Withholding and Withdrawal of Life-Sustaining Treatments in critically ill ICU patients: A study on attitude of Physicians of Bangladesh
Background : This study is a sub analysis of data submitted on behalf of Bangladesh in an International study ( ACME 2012) involving physicians working in Asian ICUs.
Objective : To describe attitude of physicians of ICUs of Bangladesh toward withholding and withdrawal of life sustaining treatments in end of life care, to assess factors associated with these observations and to compare the findings especially with those of physicians of low – middle income Asian ICUs.
Method : Self-administered pre-set structured and scenario based survey conducted among 101 physicians working in 38 ICUs of Bangladesh.
Results : For patients with no real chance of recovering a meaningful life, 20 of 101 respondents reported that they almost always or often withheld life-sustaining treatments and 18 of 101 respondents almost always or often withdrew life-sustaining treatments.44 respondents in our study reported that they almost always or often withheld life sustaining treatments whereas 10 respondents almost always or often withdrew life sustaining treatments. 72% of all our respondents would implement DNR orders.
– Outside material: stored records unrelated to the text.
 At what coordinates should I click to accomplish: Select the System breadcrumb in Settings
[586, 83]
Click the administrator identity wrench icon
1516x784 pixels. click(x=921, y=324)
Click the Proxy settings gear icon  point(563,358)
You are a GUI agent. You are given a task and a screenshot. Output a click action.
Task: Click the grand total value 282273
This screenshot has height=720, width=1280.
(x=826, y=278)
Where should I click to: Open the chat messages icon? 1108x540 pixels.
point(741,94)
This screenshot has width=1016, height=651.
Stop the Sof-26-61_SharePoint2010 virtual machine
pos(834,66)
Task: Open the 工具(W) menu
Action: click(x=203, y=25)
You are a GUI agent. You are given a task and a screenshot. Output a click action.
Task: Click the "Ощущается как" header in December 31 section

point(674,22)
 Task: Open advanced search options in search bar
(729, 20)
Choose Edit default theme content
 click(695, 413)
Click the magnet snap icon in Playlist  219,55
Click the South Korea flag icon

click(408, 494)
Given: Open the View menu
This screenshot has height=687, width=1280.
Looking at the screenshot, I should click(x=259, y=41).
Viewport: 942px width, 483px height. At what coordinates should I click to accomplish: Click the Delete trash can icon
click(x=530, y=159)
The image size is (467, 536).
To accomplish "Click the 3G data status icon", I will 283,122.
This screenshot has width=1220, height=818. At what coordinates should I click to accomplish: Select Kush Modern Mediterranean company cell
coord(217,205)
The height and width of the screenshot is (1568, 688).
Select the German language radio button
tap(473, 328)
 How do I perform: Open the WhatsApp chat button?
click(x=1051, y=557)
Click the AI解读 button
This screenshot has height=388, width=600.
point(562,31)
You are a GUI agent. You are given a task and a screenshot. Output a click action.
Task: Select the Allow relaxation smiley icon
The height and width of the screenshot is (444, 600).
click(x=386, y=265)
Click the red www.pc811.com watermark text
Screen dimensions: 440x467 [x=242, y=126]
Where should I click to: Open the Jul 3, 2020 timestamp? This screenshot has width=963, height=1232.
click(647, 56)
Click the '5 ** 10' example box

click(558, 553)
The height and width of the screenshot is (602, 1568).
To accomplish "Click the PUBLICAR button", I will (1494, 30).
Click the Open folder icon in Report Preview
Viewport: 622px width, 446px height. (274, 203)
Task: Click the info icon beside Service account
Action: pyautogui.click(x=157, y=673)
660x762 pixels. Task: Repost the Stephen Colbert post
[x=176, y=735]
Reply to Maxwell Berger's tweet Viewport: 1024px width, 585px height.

In Bangladesh, religion (Islam) does not influence decision of complying with DNR order requested by family. Our study showed 71% of physicians were more likely to “do everything” if a patient with hypoxic-ischaemic encephalopathy developed septic shock. In our study, physicians were more ready to withdraw vasopressors and hemo dialysis than enteral feeding and intravenous fluids. Physicians from Bangladesh generally perceived more legal risk with limitation of life sustaining treatments because of lack of legislation for such practices. When it comes to limit aggressive lifesaving treatments, Bangladeshi physicians were less likely accede to families request to withdraw them on financial ground.
Conclusion : Like physicians of low-middle income countries of Asia, Bangladeshi ICU physicians’ self-reported practice of limiting life sustaining treatments, role of families and surrogates and perception of legal rights were significantly different than physicians of high income countries of Asia. However unlike physicians from other low income Asian countries, physicians from Bangladesh were less likely to accede to families request to withdraw life sustaining treatments on financial ground.